Far less noble or important is that they’ve gotten me up and moving and living a less terrifyingly unhealthy life. That is no small feat.
I’m almost one year removed from my hip-replacement surgery. Whatever physical activities I used to enjoy doing before—open gym basketball, jogging, tennis, anything athletic that is even remotely fun—I haven’t been able to do since. So if I were to do anything fitness-related over the past year, it’d have to be the litany of pitiful Old Person Exercises at the gym, or nothing at all. Or that old-timey fat-jiggling machine with the fan-belt around my belly. I had been choosing nothing at all. Until a couple weeks ago.
Following the 100 Days lead, I started forgoing Twitter at 5:30 a.m. and instead simply headed to the gym. The effects have been profound. Not necessarily on my fat man-boobs (yet!) but rather on my mental health. On escaping these dark, drizzly Indiana winter blahs. On simply feeling better. It’s remarkable, really.

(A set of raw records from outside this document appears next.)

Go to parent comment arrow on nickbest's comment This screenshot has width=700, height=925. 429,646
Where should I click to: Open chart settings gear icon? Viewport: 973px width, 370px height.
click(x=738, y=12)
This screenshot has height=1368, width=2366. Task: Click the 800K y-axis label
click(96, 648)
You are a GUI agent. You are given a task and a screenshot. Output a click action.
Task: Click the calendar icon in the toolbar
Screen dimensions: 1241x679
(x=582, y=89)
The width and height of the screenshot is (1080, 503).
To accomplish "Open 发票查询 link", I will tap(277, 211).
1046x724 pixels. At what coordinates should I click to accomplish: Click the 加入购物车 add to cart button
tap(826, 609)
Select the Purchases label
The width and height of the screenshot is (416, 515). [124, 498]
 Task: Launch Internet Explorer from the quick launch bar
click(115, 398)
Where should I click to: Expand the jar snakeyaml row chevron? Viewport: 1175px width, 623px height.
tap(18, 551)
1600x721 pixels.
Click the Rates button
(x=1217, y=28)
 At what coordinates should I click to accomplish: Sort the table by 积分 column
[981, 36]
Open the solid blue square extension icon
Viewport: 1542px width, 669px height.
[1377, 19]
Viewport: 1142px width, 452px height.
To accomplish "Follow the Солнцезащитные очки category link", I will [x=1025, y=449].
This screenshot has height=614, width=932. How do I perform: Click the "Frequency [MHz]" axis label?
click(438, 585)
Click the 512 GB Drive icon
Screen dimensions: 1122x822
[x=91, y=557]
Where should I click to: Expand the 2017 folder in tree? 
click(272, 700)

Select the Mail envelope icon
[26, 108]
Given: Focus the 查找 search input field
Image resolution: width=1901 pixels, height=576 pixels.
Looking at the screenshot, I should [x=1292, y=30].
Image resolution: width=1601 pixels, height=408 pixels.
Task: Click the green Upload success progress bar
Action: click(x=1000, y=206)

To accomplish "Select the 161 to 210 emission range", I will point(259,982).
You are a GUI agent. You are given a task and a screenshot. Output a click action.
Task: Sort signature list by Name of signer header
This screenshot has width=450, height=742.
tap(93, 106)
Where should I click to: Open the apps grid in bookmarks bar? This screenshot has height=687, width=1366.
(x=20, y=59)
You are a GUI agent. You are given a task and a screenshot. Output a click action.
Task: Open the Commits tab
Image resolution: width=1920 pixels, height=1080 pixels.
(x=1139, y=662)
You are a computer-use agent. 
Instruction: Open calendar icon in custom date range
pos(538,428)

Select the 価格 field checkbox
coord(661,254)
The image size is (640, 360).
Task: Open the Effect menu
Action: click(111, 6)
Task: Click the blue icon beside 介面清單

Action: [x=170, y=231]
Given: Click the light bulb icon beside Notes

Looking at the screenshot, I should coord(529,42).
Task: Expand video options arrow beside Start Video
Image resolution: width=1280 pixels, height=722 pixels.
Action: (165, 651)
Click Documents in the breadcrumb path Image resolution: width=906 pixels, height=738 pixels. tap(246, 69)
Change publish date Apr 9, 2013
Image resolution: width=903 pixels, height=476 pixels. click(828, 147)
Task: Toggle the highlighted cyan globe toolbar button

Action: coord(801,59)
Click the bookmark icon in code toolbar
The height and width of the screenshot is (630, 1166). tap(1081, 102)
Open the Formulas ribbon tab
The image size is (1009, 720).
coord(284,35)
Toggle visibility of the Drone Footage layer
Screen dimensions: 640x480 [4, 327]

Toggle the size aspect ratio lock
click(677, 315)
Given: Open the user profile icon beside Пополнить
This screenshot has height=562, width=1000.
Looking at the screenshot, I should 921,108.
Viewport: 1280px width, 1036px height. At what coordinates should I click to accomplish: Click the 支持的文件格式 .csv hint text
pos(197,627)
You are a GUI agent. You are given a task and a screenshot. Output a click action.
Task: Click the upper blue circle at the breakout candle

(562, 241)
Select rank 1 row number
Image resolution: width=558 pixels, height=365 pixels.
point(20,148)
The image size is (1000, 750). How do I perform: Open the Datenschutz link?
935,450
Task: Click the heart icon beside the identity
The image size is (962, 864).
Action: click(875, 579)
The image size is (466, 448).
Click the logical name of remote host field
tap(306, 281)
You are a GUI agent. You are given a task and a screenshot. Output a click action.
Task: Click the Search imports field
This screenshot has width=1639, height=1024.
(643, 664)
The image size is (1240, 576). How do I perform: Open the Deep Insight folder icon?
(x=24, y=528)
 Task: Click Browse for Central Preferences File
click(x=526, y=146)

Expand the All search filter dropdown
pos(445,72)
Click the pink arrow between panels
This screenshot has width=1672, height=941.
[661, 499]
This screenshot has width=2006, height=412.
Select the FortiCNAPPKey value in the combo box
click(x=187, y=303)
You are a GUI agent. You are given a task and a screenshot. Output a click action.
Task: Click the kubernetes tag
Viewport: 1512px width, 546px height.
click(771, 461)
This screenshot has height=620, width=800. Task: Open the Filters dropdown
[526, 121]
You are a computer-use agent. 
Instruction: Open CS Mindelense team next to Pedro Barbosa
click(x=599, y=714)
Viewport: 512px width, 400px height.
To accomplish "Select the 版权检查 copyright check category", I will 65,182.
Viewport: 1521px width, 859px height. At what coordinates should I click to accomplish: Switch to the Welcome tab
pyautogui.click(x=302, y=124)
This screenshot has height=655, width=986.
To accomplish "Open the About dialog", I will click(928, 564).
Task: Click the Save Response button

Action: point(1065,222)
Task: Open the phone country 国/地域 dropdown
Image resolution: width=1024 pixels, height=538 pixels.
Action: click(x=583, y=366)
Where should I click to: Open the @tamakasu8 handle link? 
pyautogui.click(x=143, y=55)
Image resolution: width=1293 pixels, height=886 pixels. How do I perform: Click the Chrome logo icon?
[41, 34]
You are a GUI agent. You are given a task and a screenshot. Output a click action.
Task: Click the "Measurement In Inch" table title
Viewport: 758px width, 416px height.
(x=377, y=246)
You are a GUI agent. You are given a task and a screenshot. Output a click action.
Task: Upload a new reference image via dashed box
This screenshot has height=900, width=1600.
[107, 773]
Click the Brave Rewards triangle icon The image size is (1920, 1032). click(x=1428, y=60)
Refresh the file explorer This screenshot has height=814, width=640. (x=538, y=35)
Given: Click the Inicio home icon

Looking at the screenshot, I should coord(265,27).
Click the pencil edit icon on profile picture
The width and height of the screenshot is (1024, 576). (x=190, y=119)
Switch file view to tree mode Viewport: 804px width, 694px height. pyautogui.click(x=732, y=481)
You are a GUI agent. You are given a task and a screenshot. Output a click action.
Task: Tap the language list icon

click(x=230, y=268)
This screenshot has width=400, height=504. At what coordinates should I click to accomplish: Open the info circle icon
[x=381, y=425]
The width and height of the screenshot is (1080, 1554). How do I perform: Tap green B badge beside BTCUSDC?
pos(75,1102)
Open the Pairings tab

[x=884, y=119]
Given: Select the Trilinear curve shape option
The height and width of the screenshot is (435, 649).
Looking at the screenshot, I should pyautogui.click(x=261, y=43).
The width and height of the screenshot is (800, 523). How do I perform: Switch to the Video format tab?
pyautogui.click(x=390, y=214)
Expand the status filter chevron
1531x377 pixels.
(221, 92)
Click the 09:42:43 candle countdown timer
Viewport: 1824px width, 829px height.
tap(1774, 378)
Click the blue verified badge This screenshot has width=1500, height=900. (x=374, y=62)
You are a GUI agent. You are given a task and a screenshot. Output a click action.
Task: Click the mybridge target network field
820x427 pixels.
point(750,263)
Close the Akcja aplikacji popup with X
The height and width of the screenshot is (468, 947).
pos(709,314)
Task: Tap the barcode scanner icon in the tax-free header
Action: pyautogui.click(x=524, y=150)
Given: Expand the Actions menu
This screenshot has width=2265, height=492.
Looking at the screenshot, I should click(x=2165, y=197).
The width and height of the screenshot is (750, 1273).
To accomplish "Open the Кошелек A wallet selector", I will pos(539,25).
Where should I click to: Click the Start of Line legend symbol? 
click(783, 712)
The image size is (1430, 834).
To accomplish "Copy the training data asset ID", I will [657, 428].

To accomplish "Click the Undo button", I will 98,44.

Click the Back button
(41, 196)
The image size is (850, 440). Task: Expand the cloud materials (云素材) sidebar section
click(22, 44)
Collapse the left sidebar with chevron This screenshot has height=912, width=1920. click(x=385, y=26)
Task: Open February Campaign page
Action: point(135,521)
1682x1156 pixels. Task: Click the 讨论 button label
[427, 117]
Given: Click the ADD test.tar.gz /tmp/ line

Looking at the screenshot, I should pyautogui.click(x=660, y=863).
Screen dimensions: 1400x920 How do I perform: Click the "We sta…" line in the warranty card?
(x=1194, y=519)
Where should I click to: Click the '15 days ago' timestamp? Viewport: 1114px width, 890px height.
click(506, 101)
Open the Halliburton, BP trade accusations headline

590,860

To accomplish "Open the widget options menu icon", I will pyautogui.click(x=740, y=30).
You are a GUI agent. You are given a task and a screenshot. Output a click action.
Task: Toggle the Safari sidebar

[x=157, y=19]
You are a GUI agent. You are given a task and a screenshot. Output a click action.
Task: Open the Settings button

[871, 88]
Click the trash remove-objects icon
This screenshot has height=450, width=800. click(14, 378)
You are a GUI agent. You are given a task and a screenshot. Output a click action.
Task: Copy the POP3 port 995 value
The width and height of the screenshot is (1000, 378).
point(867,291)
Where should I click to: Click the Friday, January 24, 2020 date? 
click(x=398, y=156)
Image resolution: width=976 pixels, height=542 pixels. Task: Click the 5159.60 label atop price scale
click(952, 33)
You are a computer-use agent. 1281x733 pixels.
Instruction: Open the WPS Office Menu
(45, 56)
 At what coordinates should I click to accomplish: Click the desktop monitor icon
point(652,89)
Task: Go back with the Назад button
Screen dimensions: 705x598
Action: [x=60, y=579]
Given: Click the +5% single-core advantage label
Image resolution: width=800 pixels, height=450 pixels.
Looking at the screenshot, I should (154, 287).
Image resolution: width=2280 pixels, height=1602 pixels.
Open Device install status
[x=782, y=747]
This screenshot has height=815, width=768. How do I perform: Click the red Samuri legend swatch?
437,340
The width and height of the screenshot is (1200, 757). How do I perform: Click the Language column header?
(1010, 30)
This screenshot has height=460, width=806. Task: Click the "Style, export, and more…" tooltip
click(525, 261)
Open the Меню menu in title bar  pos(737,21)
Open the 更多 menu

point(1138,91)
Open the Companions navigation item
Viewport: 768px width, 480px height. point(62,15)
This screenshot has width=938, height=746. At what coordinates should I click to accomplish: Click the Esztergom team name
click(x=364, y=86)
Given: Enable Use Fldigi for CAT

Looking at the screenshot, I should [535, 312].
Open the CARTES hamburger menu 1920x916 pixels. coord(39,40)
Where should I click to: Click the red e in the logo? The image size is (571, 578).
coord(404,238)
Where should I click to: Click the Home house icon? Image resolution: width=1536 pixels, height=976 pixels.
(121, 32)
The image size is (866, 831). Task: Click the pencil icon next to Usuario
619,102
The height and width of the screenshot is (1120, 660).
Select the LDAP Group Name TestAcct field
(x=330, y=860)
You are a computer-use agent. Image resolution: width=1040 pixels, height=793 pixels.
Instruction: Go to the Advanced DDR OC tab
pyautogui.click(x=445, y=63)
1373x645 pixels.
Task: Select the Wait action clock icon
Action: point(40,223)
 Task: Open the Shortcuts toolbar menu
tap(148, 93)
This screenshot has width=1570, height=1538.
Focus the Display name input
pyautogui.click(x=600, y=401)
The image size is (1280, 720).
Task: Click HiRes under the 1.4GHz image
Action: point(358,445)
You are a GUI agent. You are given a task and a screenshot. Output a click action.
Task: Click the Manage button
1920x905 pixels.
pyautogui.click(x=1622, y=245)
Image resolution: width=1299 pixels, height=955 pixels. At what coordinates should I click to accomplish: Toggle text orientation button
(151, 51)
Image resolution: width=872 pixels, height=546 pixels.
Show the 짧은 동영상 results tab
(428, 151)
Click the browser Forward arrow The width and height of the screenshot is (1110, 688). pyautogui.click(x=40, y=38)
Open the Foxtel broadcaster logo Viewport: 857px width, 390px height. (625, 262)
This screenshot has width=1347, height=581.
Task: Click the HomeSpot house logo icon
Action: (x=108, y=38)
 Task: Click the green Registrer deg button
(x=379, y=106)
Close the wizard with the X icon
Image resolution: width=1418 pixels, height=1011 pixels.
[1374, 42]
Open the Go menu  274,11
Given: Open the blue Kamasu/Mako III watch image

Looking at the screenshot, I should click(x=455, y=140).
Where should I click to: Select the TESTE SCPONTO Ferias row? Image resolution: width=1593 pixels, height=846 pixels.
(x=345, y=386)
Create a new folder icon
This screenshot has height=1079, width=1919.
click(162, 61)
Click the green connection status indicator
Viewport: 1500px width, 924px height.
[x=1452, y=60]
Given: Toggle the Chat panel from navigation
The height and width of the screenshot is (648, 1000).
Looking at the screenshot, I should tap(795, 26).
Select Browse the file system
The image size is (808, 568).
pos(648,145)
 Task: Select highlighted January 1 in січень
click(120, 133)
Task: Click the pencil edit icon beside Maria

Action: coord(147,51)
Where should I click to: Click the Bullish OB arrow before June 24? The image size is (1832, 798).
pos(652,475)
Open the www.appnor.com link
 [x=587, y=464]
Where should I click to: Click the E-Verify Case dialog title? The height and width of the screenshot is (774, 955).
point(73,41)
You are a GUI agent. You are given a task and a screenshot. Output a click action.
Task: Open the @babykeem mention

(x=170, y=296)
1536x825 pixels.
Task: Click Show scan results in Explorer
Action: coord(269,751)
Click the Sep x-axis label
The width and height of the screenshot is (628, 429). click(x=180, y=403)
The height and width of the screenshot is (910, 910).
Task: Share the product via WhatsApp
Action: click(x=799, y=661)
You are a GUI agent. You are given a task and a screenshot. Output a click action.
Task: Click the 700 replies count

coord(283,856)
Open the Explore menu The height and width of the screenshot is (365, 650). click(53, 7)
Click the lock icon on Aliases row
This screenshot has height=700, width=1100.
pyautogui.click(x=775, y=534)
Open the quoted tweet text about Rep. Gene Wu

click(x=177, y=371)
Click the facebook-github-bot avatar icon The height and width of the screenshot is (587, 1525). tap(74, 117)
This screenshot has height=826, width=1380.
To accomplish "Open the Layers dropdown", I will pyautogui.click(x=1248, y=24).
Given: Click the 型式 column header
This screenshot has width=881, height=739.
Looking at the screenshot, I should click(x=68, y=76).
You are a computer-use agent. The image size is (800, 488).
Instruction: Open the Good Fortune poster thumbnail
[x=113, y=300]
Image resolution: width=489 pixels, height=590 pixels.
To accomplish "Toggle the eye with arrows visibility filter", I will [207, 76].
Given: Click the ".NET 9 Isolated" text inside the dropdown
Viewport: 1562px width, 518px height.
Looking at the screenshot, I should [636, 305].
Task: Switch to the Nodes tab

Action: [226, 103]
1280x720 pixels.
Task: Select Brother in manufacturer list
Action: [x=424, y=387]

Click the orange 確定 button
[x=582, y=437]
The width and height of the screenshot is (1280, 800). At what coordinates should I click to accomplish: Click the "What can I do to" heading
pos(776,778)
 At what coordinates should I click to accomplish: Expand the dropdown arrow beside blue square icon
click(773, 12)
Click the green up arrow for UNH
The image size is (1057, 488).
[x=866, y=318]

I have very little to offer you, fellow exhausted middle-aged parents with bad knees and worse cholesterol. I’ve never tried to make any of your lives even slightly better—this isn’t an advice column. Nobody wants that. I’m useless to you in every feasible way except this:
If you’re not already, you need to be getting up super-early and doing SOMETHING physical. Something aerobic. Something other than Twitter. You don’t need to be dead-lifting backhoes or running triathlons or doing impossible CrossFit Ninja-whatever classes. Not exerting yourself until you puke. But rather simply getting the heart rate up for a bit, just enough to be sweating but not enough to be gasping for air or praying for death. Nothing crazy. Thirty or forty minutes, max. That’s two-and-half TED Talks!
The “super-early” part, to me, is the most essential part. For starters, if you’re going to the gym, the 5:30 a.m. shift is the no-nonsense shift. It’s is the opposite of the afternoon/early-evening meat market crowd, the see-and-be-seen set. We are there specifically to not see nor be seen, to not talk to anyone, to not be talked to. In and out, no muss or chit-chat—all business, like fat Navy SEALS. We each have our own reasons to keep solitary, of course. Mine is mainly because I’m 240 sweaty pounds of awkwardness power-walking on the treadmill at a steep incline. It is an unpleasant sight. Your face would melt off if you even caught a glimpse of me—like when the Nazis peeked at the Lost Ark. The 5:30 a.m. crew respects my awesome grotesqueness.
More importantly, the pre-dawn pseudo-workout ensures that it gets done. Because if you’re waiting until lunchtime or after work to go to the gym, there’s a billion percent chance SOMETHING will come up and thwart your plans in the face. Something always does. Something weird. You’ll have your gym bag packed and ready to go and BAM! School’s on the phone: ‘Your kid’s got the Vietnamese Pigeon Flu—pick him up.’
But nothing interferes with a 6:00 a.m. stair-stepper session, for example. Or a one-mile walk. Nothing ever will. It’s the most reliable time of day to exercise. Never mind the sense of accomplishment that comes with completing it, and also the fact that you burn more fat by working out before you eat. Those are secondary and tertiary benefits. Because I swear to God, you’ll find yourself feeling simply better—mentally and emotionally and otherwise. So what if winter is cold, our teams are a hot mess, and the Doomsday Clock just inched a whole lot closer to midnight? The race to the end just got a whole lot easier.